**Aim of the task:** Take the line containing "You are a GUI" and every line after it to the end of the material below; reproduce them exactly, without pictures.

□ □ □ □ □ □ □

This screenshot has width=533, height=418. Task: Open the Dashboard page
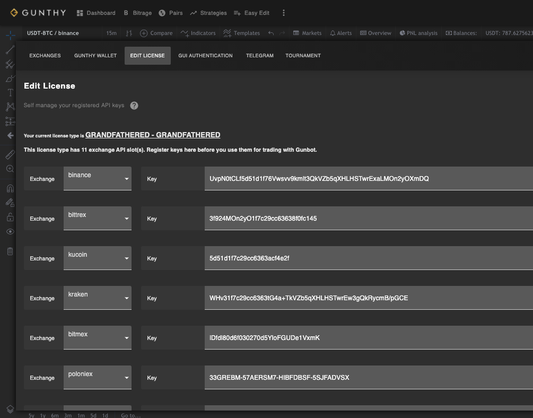point(96,13)
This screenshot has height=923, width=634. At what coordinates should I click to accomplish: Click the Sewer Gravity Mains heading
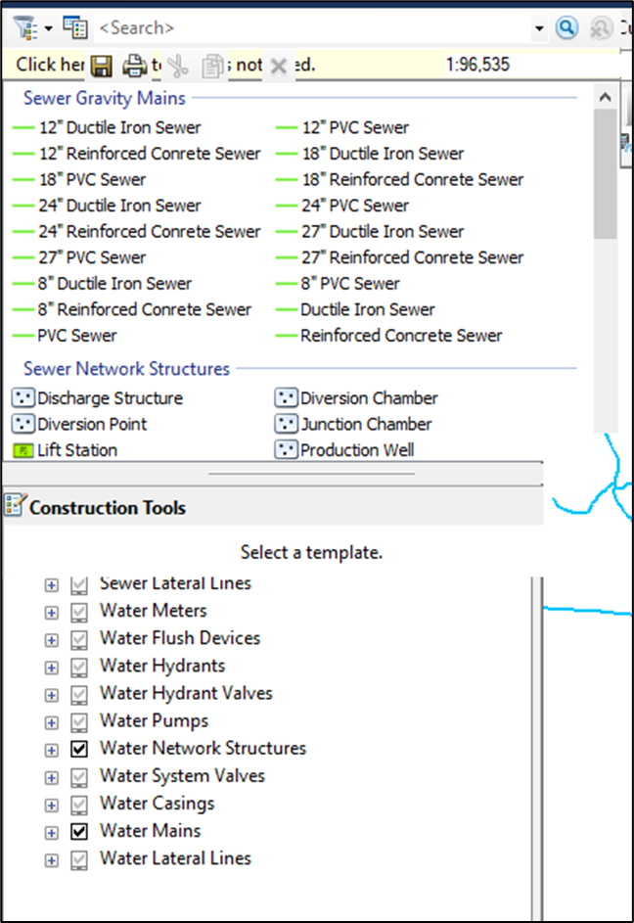click(103, 98)
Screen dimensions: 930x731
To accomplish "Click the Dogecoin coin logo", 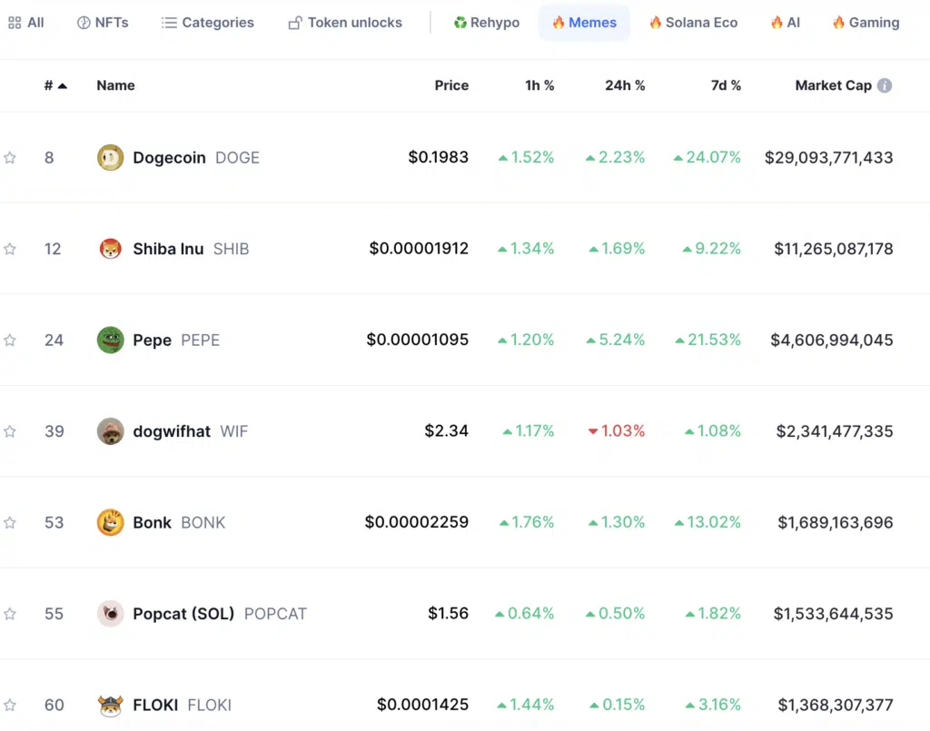I will pyautogui.click(x=110, y=158).
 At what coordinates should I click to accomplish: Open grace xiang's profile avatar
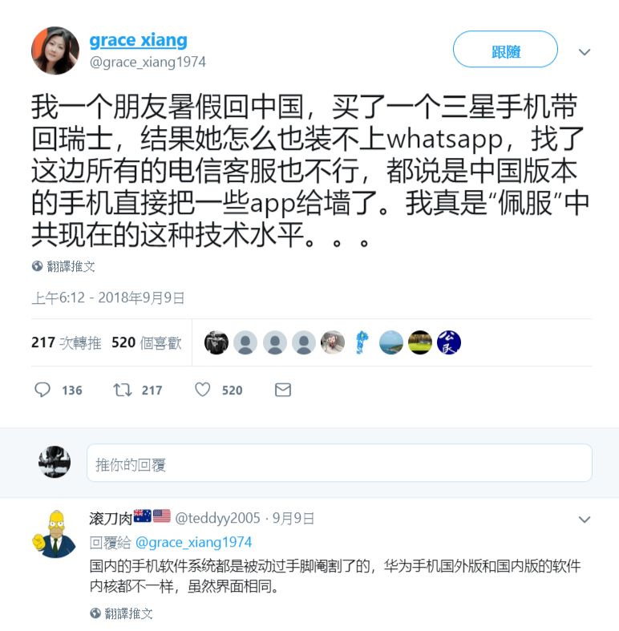(55, 51)
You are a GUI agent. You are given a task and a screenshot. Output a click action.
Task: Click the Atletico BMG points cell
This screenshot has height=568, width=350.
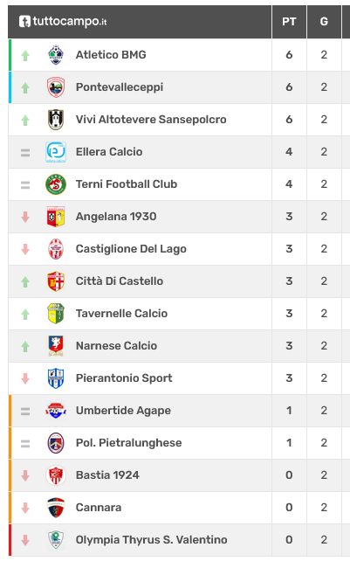point(289,55)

□ □ □ □ □ □ □

**Solution for this exercise:**
You are a GUI agent. You are given a task and a screenshot. Output a click action.
Task: Click the Atletico BMG points cell
This screenshot has height=568, width=350.
point(289,55)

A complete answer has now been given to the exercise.